The group's single biggest outlay is interest payments on its substantial indebtedness to its controlling shareholder. Revlon is controlled by investment group MacAndrews & Forbes Holdings, which is in turn wholly owned by chairman Ron Perelman. He controls around 78% of voting stock, as well as most of Revlon's substantial debt of over $1.8bn at the end of 2015. In return receives a handsome interest payment, which amounted to $83m in 2015.
Ron Perelman remains Revlon's chairman, with Scott Beattie as vice chairman. Alan Ennis, president & CEO since 2009, left the company abruptly in Oct 2013. Chris Elshaw, formerly EVP & COO, also left the business at the same time along with group chief marketing officer Julia Goldin. Ennis was eventually replaced by Colomer Group's Lorenzo Delpani, who led a turnaround of the business until he too stepped down in Feb 2016 (though he remains a director). His successor was named as Colgate-Palmolive executive Fabian Garcia. He too stepped down just under two years later.

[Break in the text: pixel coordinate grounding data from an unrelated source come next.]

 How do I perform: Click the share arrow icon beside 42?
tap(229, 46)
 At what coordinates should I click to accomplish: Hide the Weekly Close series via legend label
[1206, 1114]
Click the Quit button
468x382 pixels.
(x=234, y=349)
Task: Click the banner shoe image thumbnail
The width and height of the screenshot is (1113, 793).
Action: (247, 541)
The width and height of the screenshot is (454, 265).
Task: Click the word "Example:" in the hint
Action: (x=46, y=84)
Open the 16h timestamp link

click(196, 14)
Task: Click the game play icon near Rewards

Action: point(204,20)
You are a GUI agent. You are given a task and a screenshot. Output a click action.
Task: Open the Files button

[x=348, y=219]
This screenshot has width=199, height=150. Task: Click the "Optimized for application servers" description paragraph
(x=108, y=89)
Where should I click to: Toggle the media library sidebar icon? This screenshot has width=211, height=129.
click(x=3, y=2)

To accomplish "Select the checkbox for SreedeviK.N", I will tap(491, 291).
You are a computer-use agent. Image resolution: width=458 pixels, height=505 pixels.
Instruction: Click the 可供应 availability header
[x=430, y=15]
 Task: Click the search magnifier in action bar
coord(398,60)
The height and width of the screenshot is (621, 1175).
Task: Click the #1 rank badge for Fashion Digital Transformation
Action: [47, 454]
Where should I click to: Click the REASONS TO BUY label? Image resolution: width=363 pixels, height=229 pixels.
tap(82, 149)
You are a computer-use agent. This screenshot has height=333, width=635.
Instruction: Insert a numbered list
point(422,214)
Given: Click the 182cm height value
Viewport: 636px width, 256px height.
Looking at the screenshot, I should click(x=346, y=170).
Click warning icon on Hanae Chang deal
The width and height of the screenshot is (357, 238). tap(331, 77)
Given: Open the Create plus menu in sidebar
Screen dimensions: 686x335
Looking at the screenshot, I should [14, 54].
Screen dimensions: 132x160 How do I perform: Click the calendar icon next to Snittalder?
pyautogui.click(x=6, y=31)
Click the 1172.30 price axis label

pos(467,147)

He was eventually succedded in May by Debra Perelman, Ron Perelman's daughter.
The company was founded in 1932 by Charles Revson in partnership with his brother Joseph and chemist Charles Lachman, who contributed the "L" in the company name. Originally a salesman for Elka nail varnish, Revson is generally credited as the man who first began selling nail polish in fashion colours. Previously all nail enamel had been transparent. In 1940 he introduced matching lipsticks to go with his nail polish, and after the war began introducing new colours twice-yearly to coincide with seasonal couture collections. The Fire & Ice range introduced in 1952 was a massive success, and Revlon later sponsored popular TV quiz show The $64,000 Question, causing sales to rocket. The company went public in 1955.
Revson acquired Mitchum deodorants in 1970 and launched Charlie perfume three years later, which had become the world's best-selling mass fragrance by the time the founder died in 1975. Meanwhile the group moved successfully into healthcare, acquiring a variety of pharmaceutical units around the world. In 1986 Revlon was acquired by retail entrepreneur Ron Perelman. He merged Revlon's retail operations with his own Cosmetic Centers chain and sold them off, along with the highly profitable healthcare business. However by now, Revlon's leading position in the US had come under significant pressure from other companies. Perelman sought to restore its lead through acquisitions. He bought Almay in 1987, followed by Max Factor (sold again in 1991 to Procter & Gamble to reduce debt). Perelman floated part of the business again in 1996, but he kept a controlling equity stake, as well as almost all of the voting shares.
The pressure on Revlon heightened during the late 1990s. The group continued cutting back on its non-core divisions, closing more than half of its worldwide manufacturing operations and selling the Colorama brand in Brazil (to L'Oreal) and Plusbelle range in Argentina (to Dial), as well as a worldwide professional products division. The group concentrated all its marketing at the Deutsch agency in 2003, and that appeared to pay results when the relentless slide in sales and market share was halted. But it was, it seems, only a temporary fix. Performance slumped once again in 2004, and Deutsch was dropped. The group has instituted a number of restructuring and product development initiatives since 2002, but profitability still looks to be some way off.
Jack Stahl, recruited from Coca-Cola in 2002, resigned abruptly in 2006 as president & CEO following the disastrous launch of the Vital Radiance cosmetics range. He was replaced by David Kennedy, previously CFO and one-time president of the group's international division. Several other senior officers also left the company. Kennedy was in turn replaced in 2008 by Alan Ennis, another former CFO.